Write Two Sets of Policies
Before you launch an online community, write both a public-facing set of community guidelines and an internal moderation policy.
The community guidelines should be specific enough that you can use them as objective criteria for moderating a comment or banning an abusive user.
Having a written public-facing policy can really help when a community member sends your team an angry email asking why their comment has been moderated or banned.
CUSTOMER: I am very angry that you deleted my artistic photographs!
MODERATOR: While we enjoyed your photographs, they violated our community guidelines because they depict [this banned topic]. Here’s a link to those guidelines.
CUSTOMER: Oh, I didn’t know that there was a rule about that. [calms down]
MODERATOR: Thanks for reviewing those guidelines. How else I can help you today?
Community Guidelines Policy Examples
Here are two examples of well written public-facing community guidelines:
Both of these documents explain the focus of the Facebook page or forum, what behavior or language will not be tolerated, and what actions will be taken when a participant violates this policy (such as deleting a comment, and banning a participant for repeat offenses).
Both policies encourage participants to stay on topic and warn that off-topic content may be deleted from the site or page. Both policies also define what the business is not responsible for, such as links posted by participants on the page or in the forum.
Internal Moderation Policy
An internal moderation policy has a very different purpose than public-facing community guidelines. The purpose of an internal moderation policy, is to guide and standardize the way that your organization responds to community participants in specific situations.
This document, which should be updated over time as you encounter new situations, should also include official responses to frequently asked questions. Why? This can save community moderators a lot of time, and also serve as a training tool for new community moderators.
Questions You Need to Answer
An internal moderation policy should contain the answers to a number of questions that you answer before you launch.
Here are the questions you should ask:
- What is the mission of the Facebook page or community forum?
- When is it appropriate to delete a comment?
- When is it appropriate to ban a user?
- At what frequency will moderation be handled? Immediately? Hourly? Daily?
- What is our policy about moderating comments outside of normal office hours?
- Will we empower forum participants to assist us with moderation?
- What could go wrong? How will we address each of those situations? (http://www.mrmediatraining.com/2011/06/10/think-like-a-sociopath-act-like-a-saint/)

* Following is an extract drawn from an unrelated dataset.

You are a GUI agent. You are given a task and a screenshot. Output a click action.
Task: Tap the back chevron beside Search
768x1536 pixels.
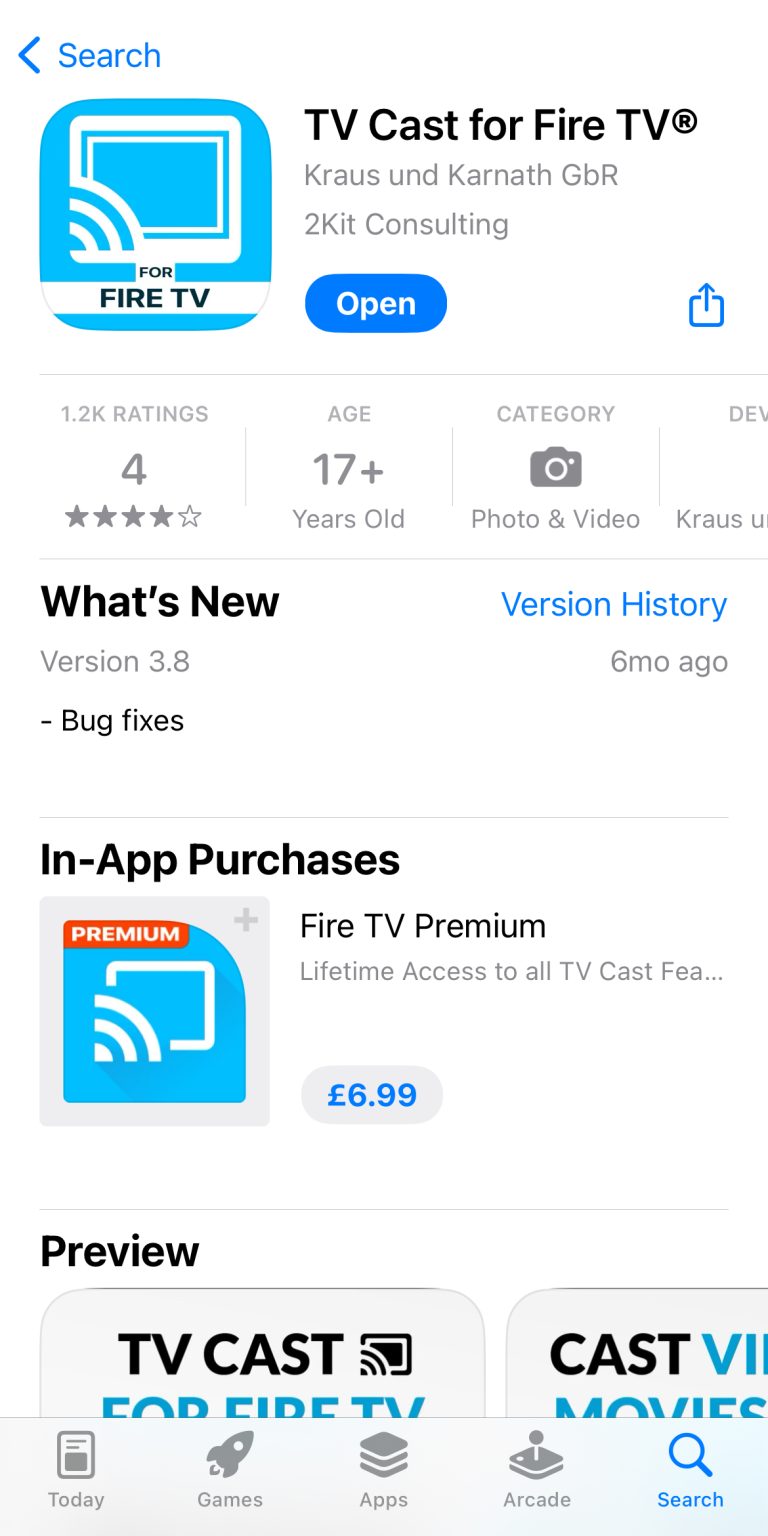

- What will our approach be to controversial topics?
- How will we address giving advice around topics that may have a legal or medical component to them? Are we allowed to give legal or medical advice?

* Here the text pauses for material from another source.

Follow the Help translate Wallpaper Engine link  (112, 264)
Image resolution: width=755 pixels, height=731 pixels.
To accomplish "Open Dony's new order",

- What words or phrases should be banned or flagged for moderation? Many social media commenting and user forum tools allow you to define a list of words and phrases that trigger moderation, or which are not allowed to be used.
- What are the pros and cons of deleting a comment or shutting down a thread in a user forum?
- How will we handle duplicate threads on similar topics? Many user forums choose to have a navigator post a link to a similar thread and then disable the comments on a new discussion thread.
- When does a moderation situation warrant an official response from our organization, or need to get elevated up a chain? What is that chain?
- Is there a list of spokespeople that we can call upon to jump in and talk about particular topics?
- Are there people at our organization who should be whitelisted in a user forum?
- What is our master list of appropriate channels that we can direct user forum participants to if they ask a question that is better addressed outside of the forum? Examples include customer service phone number, another department’s website, or a tech support ticketing system.
- What frequently asked questions can we draft responses to ahead of time?
- Where will our policies be posted and maintained? How often will they be reviewed?
Finally, you should consider actions that you will take to proactively facilitate conversations and encourage repeat use of the Facebook page or user forums.
Community management is, after all, not just about planning for the worst case scenarios, but proactively facilitating the types of engagement and behavior that you want.